Part 2 of 3 - The models passed the speed test. Then I asked them for JSON.
Why the fastest model lost its lead the moment I needed structured output - and what I had to build to make any of them reliable.

Why speed is not enough
In Part 1 of this series, Llama 3.2:3b won every speed metric - 13.4 tokens per second, lowest latency, fewest tokens generated. On paper, an obvious choice.
But my personal AI assistant that motivated this entire project - does not just need fast responses. It needs to parse structured data from documents. Extract entities. Return results in a predictable, machine-readable format that downstream code can consume without defensive gymnastics.
“A model that generates fluent prose but cannot reliably return valid JSON is not a production component. It is a liability with a good demo.”
Phase 2 tested exactly that.
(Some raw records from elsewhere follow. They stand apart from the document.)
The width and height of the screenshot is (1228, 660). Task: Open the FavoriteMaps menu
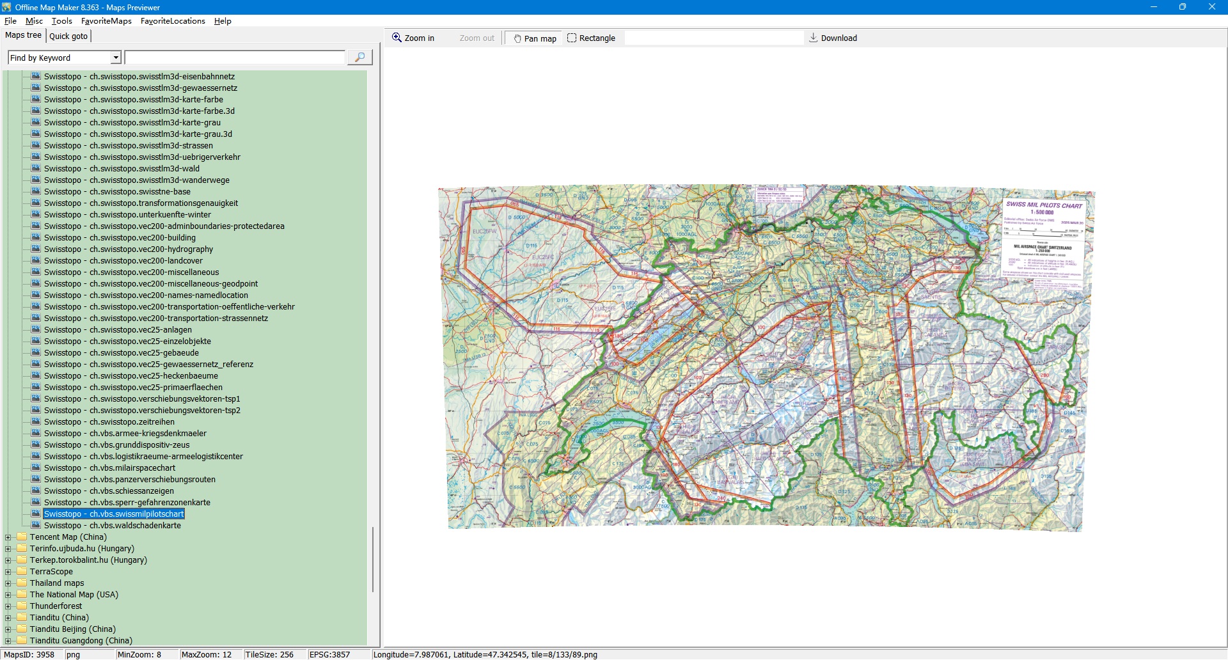point(106,21)
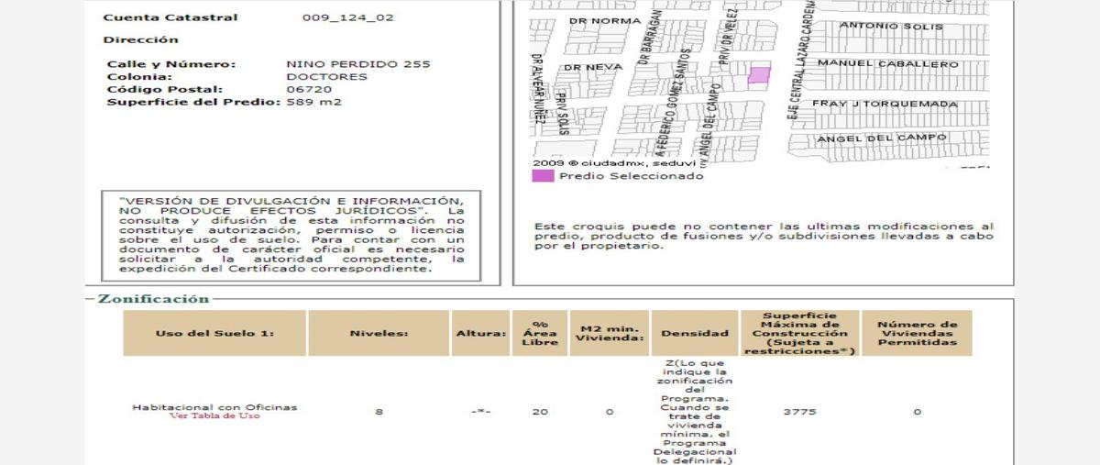Click the FRAY J TORQUEMADA street label
Image resolution: width=1100 pixels, height=465 pixels.
[x=885, y=104]
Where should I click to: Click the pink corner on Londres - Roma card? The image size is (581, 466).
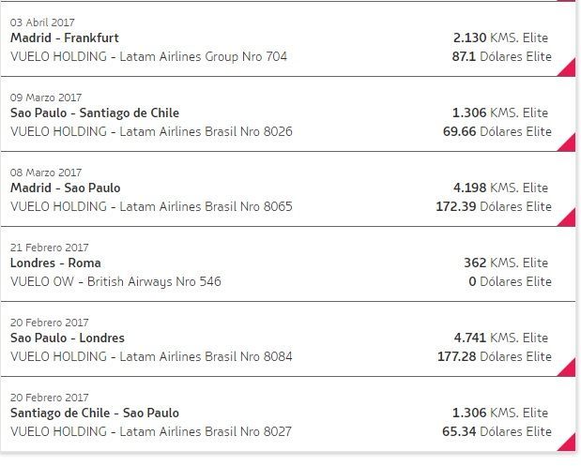(x=567, y=293)
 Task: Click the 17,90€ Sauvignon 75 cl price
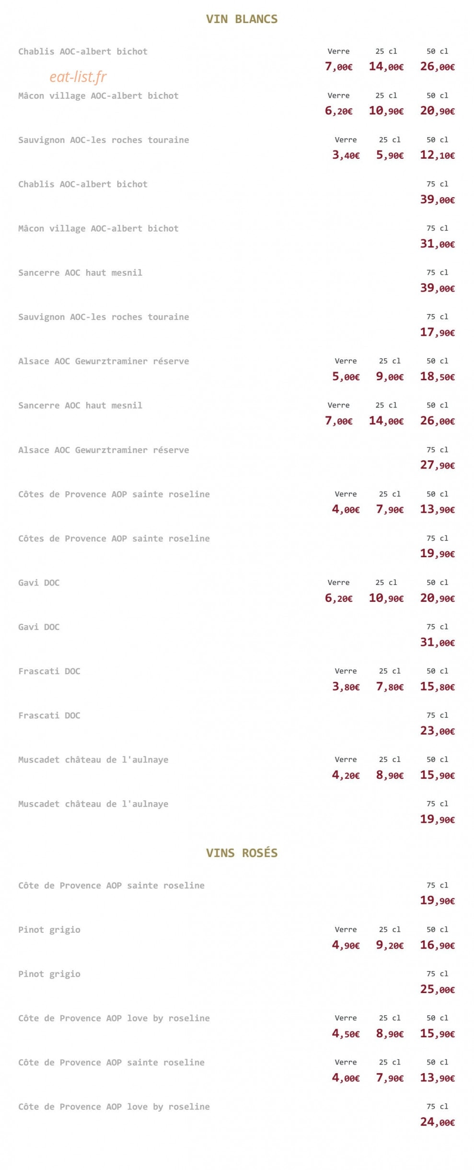click(x=438, y=332)
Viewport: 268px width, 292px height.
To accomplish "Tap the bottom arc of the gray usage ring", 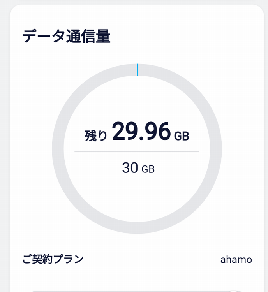I will coord(137,227).
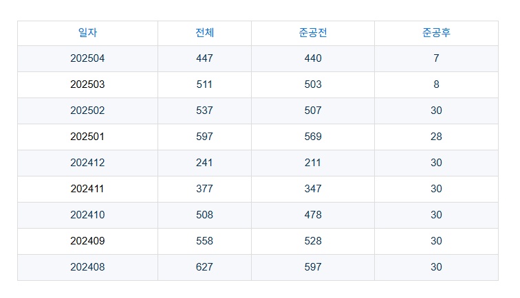520x298 pixels.
Task: Click the 준공후 value 7 cell
Action: pyautogui.click(x=436, y=59)
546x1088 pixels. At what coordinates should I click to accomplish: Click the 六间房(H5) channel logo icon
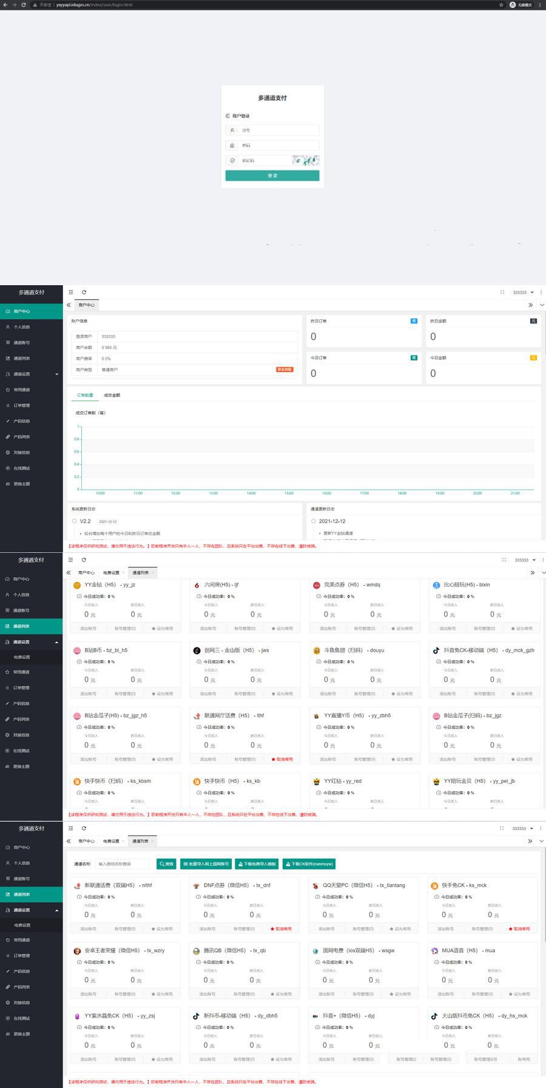197,586
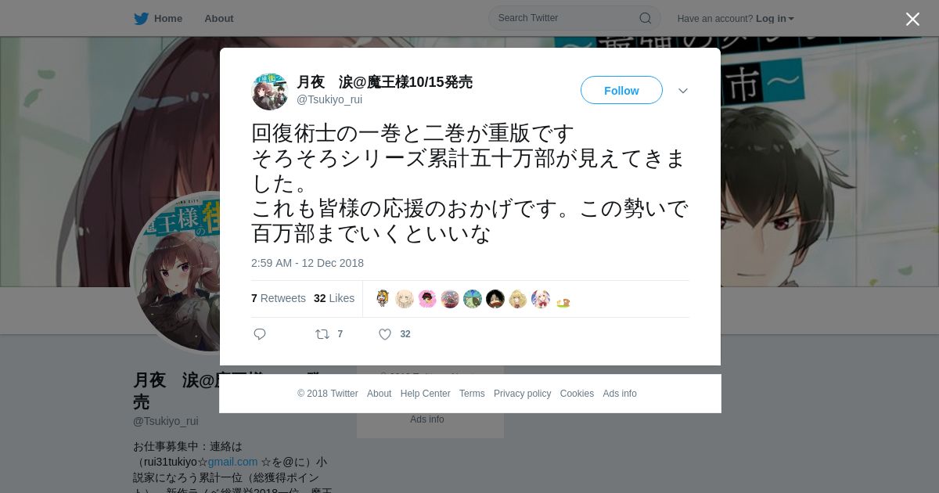This screenshot has height=493, width=939.
Task: Close the tweet overlay with the X
Action: pos(912,19)
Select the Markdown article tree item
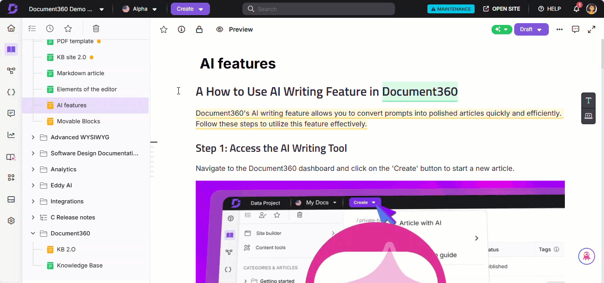Image resolution: width=604 pixels, height=283 pixels. (81, 73)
And what came out the other side was less a performance table and more a list of engineering problems I had not anticipated going in.
What was built
To test this properly, I had to build a small enforcement layer around the models.
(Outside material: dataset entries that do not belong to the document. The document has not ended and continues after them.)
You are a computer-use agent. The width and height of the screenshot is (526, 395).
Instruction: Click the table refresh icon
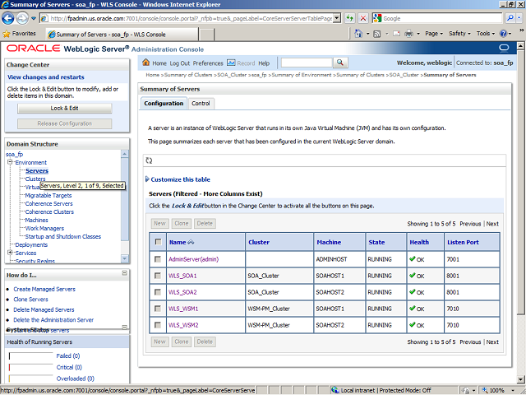(149, 160)
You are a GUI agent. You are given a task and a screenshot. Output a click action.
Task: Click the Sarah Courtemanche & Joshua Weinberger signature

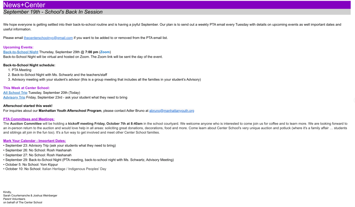click(30, 196)
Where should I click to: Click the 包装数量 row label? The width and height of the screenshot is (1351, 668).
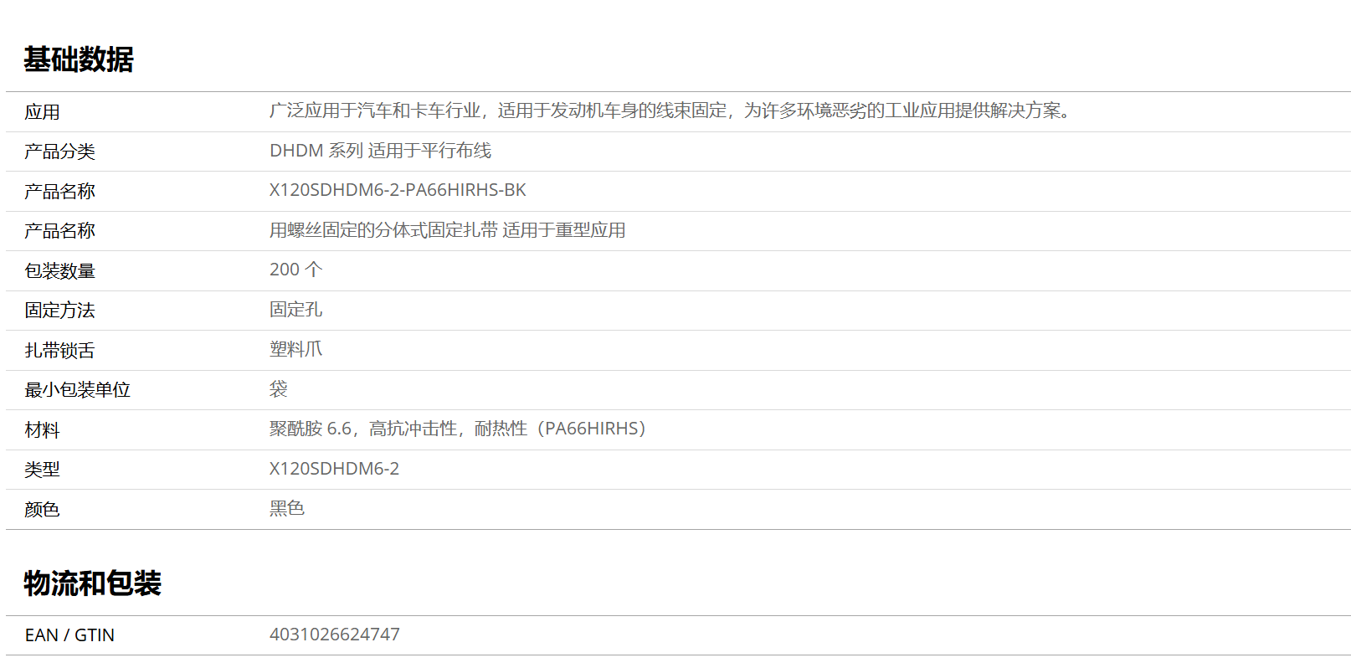point(59,271)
A JSON enforcement engine with four moving parts:
- A Pydantic v2 schema validation layer that checks every model response against a defined output structure
- A retry mechanism - if the model returns invalid JSON, it is reprompted once with the specific validation error included as feedback
- A structured extraction pipeline built to handle real model misbehaviour, not textbook cases
- A temperature sweep across 0.0, 0.3, 0.7, and 1.0 with 5 repeats per cell, to quantify how reliability degrades as stochasticity increases

Once the system was in place, I tested it against schemas of increasing structural complexity:
sentimententitiescode reviewsummaryFinding #2 - Schema validates. It does not instruct
Pydantic defines the expected output structure - field names, types, constraints. It is what catches a malformed response after the model has already generated it. The temptation is to paste the schema definition directly into the prompt and assume the model will infer what to return from it. Models in the 3–4B range cannot do that reliably. They see the notation but miss required fields, use wrong types, or produce structurally invalid output. Every field still has to be described in plain English in the prompt - “return a JSON object with a field called label containing either positive, negative, or neutral, and a field called confidence containing a float between 0 and 1.” Schema is the contract you enforce on the way out. The prompt is the instruction you give on the way in. They are not the same job.
Getting the enforcement layer right was one problem. What the models actually returned was another.
What only shows up when you actually run it
Getting the enforcement layer right was one problem. What the models actually returned was another.
These are not hypothetical scenarios. Each one surfaced during benchmark runs and had to be engineered around before the results meant anything.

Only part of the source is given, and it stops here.